Zu seinen Ausdrucksformen gehören sloganartig auf Plakattafeln in den Raum gestellte Statements, die Poesie, Alltagsphilosophie, Werbeästhetik, Absurdität und Humor mit einem um ungeahnte Ecken herumführenden Ernst verbinden. „WHAT MAKES SOMEONE OPEN OR CLOSE?“, fragt der Künstler in Versalien auf seiner Webseite. Schließlich haben Menschen keinen Deckel oder Flaschenverschluss. Was also lässt sie offen oder geschlossen sein? Und ist das eine denn besser als das andere? Die verbalen Äußerungen des Künstlers sind wie offene Briefe oder öffentliche Selbstgespräche. Sie lassen sich als Anregungen zum Nachdenken über die Bedeutung der Worte heute ebenso lesen wie als gesellschaftskritische Aufforderungen, die Messages, die uns im digitalen Dauer und Overflow der Social-Media-Kanäle ständig umtosen, samt unserer Rolle bei ihrer Navigation, zu hinterfragen. Kouagou schöpft seine unverblümt ins Auge fallenden lyrischen Verdichtungen, die zwischen assoziativem Gedankenstrom, schrägem Songtext, Advertising und minimalistisch präziser Aussage mit kryptischen Untertönen oszillieren, aus losen Feststellungen und persönlichen Beobachtungen, die er über einen längeren Zeitraum per iPhone-App notierte und sammelte. Aus den Textfragmenten entstehen neben Gemälden und Billboards der anderen Art-Live-Performances vor der Kamera, in denen er sich selbst – und so auch das Publikum – in Dialoge zum Stand der Dinge in unserer Zeit verwickelt. In Videoprojektionen verdoppelt er sich zusätzlich mittels Avatar, darauf verweisend, dass unsere Images längt die reale körperliche Präsenz im Raum überholt, wenn nicht gar ersetzt haben. Die in farbstarken Mustern und virtuosen Formgebungen designten Kleidungsstücke, in denen er auftritt, gehören zum textlich-textilen Gesamtkunstwerk, das sich einer genauen Fixierung widersetzt.

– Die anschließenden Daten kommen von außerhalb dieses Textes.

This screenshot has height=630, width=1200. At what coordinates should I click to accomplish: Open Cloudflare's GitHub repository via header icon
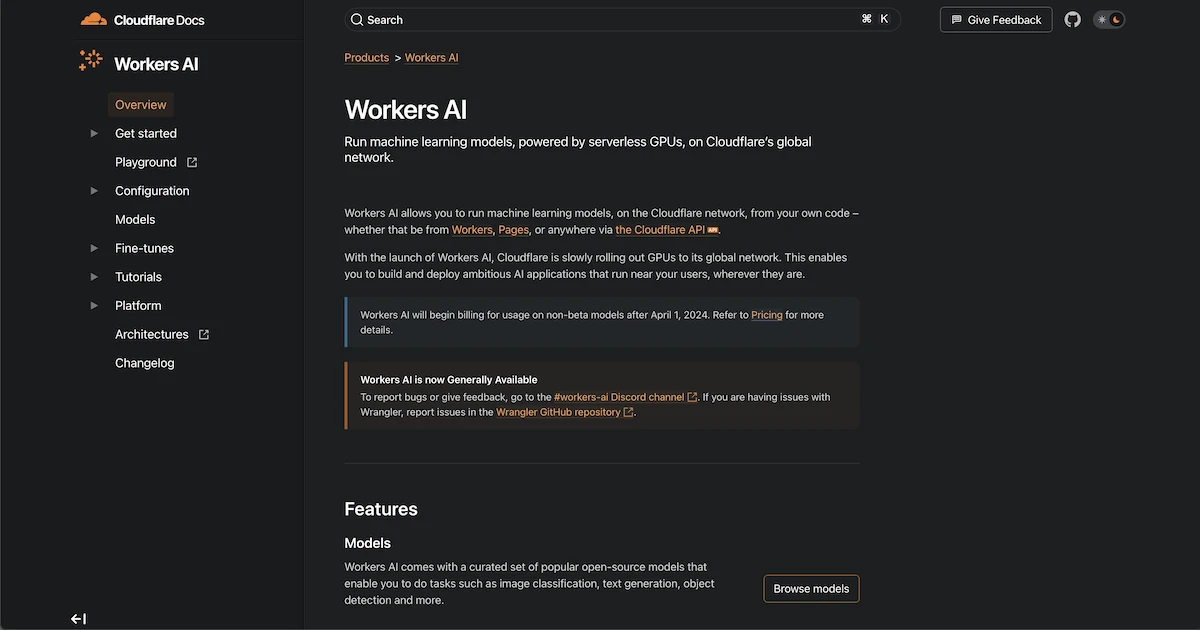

„Es liegt leider in der Natur unserer Zeit, dass ein Bild stärker ist als ein Text“, sagt Ndayé Kouagou, „es ist eine Frage der Form.“ Aus diesem Grund präsentiert er seine Texte als Bilder und verwandelt Bilder wiederum in Texte, die er mit Verve auf diese selbst zurückwirft, während er das Persönliche und Kollektive miteinander verquickt. Im Sommer 2024 zeigt der Westfälische Kunstverein in Münster die erste institutionelle Einzelausstellung von Ndayé Kouagou in Deutschland. Kuratiert von Kristina Scepanski, Direktorin des Kunstvereins, gibt die Ausstellung Einblicke in das mehrspurige Schaffen des Künstlers, der sich der Festlegung auf eine Position oder Ausdrucksweise entzieht und sich vom gezielt instabilen Standpunkt des Durcheinanderseins aus mit „Legitimität, Freiheit und Liebe“ befasst: ein endloses Vexierspiel, in deren Verlauf die Begriffe immer wieder aufgemischt und neu besetzt werden.